### Task description
Take every line from the records below that includes the word "price".

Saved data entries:
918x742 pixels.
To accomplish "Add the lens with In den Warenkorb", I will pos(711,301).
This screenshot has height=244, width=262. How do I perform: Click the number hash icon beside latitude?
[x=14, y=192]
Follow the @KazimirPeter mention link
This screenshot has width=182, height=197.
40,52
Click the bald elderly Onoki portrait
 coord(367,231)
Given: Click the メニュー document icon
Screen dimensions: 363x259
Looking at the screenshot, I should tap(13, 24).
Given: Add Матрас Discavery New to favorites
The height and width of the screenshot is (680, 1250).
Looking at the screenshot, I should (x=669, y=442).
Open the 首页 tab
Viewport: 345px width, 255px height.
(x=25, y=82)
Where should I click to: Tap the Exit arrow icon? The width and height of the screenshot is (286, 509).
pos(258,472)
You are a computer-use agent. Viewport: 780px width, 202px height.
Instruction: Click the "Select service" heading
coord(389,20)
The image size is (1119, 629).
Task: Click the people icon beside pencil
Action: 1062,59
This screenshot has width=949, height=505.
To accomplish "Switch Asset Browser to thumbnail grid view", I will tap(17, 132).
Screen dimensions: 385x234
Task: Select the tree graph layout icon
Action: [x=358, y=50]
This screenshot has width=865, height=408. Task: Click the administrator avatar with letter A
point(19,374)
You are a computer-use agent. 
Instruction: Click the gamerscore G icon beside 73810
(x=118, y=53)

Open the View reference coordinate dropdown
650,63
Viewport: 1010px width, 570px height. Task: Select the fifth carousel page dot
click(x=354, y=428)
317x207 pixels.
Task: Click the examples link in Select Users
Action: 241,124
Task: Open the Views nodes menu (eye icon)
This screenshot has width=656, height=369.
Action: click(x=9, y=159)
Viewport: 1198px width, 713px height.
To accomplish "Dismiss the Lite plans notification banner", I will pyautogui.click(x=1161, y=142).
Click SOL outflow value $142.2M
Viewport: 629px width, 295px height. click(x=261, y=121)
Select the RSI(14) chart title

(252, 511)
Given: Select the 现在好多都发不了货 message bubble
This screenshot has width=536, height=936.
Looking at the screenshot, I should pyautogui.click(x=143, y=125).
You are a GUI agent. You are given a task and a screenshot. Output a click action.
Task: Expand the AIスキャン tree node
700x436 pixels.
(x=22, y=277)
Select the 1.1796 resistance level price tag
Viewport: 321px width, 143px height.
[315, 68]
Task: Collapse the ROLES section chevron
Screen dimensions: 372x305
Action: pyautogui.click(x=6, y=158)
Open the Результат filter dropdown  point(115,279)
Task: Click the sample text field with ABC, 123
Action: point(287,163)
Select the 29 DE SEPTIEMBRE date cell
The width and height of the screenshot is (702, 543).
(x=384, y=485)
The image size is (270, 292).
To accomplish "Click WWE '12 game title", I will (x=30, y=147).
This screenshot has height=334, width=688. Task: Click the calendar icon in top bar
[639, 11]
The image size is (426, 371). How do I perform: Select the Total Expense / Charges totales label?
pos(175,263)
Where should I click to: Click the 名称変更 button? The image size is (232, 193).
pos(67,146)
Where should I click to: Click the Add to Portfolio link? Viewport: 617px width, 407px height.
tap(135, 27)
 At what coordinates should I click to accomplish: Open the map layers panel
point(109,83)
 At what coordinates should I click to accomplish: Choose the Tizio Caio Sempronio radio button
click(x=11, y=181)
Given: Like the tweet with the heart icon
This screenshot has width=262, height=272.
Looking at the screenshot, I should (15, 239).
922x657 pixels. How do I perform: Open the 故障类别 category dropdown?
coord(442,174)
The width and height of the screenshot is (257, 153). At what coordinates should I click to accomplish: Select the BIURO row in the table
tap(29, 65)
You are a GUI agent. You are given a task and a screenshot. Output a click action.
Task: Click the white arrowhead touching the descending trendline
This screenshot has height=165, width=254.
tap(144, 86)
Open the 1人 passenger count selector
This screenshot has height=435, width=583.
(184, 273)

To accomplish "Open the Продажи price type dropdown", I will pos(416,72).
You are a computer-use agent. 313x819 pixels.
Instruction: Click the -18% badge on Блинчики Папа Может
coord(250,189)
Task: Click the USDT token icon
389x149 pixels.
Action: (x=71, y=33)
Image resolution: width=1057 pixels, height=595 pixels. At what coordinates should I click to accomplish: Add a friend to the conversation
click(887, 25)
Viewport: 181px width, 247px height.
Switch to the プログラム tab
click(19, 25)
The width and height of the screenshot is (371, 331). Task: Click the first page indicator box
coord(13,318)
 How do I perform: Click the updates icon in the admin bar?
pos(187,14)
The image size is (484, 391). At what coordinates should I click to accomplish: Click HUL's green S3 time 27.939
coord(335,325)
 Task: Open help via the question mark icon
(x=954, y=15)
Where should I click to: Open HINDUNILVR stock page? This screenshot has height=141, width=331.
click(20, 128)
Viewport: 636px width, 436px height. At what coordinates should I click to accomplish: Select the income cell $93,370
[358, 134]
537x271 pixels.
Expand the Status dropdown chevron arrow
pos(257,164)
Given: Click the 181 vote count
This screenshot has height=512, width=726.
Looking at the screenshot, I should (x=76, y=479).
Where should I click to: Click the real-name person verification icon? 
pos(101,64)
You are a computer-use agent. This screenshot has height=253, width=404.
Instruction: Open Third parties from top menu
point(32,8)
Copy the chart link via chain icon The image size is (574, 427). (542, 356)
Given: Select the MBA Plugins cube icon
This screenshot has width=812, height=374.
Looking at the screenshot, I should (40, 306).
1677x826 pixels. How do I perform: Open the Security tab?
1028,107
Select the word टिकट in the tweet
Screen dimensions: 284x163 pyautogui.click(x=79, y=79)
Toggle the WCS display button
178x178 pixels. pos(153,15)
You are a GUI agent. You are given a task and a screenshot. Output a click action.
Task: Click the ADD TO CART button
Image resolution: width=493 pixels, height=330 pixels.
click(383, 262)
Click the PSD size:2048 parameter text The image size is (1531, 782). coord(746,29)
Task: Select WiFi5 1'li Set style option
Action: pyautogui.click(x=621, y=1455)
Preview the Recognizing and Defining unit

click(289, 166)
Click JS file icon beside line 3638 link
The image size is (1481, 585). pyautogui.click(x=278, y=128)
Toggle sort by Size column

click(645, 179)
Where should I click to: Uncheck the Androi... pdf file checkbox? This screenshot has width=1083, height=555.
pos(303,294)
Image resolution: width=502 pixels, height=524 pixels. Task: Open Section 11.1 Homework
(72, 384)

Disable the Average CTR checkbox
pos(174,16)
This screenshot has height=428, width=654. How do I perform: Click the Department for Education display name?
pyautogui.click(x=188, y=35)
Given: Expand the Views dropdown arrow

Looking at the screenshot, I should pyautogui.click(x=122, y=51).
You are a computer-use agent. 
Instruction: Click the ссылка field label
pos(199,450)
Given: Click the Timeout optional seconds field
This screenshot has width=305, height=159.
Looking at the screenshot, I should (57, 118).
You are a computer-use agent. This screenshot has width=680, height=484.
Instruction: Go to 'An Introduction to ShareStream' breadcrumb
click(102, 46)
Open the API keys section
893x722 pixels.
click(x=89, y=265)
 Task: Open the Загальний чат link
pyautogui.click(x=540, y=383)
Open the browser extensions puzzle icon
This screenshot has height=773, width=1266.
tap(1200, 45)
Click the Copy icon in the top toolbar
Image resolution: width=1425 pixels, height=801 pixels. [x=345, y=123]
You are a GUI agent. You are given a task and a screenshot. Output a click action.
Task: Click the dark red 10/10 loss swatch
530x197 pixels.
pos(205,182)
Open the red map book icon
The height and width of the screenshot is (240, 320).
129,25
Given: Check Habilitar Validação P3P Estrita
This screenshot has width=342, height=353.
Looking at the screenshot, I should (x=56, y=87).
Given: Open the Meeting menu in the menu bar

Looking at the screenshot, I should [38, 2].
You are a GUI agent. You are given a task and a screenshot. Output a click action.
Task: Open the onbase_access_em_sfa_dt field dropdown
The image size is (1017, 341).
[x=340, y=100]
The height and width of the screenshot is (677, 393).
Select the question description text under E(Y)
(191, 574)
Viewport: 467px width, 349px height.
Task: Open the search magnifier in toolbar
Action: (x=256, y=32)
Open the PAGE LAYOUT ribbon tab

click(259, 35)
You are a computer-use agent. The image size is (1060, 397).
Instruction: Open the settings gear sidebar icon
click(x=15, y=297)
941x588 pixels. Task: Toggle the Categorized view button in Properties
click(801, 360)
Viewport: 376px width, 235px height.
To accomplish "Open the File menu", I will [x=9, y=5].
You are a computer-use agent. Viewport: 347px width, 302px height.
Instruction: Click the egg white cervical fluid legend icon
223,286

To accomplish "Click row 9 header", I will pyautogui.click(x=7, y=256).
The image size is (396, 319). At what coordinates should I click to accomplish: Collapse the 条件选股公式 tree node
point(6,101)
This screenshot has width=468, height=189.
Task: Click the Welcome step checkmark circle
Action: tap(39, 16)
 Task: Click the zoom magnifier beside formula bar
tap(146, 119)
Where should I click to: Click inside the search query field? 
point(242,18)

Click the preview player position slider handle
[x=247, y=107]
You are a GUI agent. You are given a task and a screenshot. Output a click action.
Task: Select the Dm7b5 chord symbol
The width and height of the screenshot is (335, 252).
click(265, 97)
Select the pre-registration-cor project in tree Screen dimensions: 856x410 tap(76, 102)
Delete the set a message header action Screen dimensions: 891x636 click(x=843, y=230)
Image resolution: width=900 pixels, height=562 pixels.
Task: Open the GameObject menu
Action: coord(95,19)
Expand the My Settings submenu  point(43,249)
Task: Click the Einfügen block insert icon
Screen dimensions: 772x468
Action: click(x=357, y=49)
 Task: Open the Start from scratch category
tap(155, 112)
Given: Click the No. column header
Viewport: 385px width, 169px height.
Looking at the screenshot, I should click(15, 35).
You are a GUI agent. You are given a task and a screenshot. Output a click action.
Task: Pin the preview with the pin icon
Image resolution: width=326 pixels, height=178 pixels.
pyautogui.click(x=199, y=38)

### Finished exercise
Select the 1.1796 resistance level price tag
To accomplish "Open the Продажи price type dropdown", I will pos(416,72).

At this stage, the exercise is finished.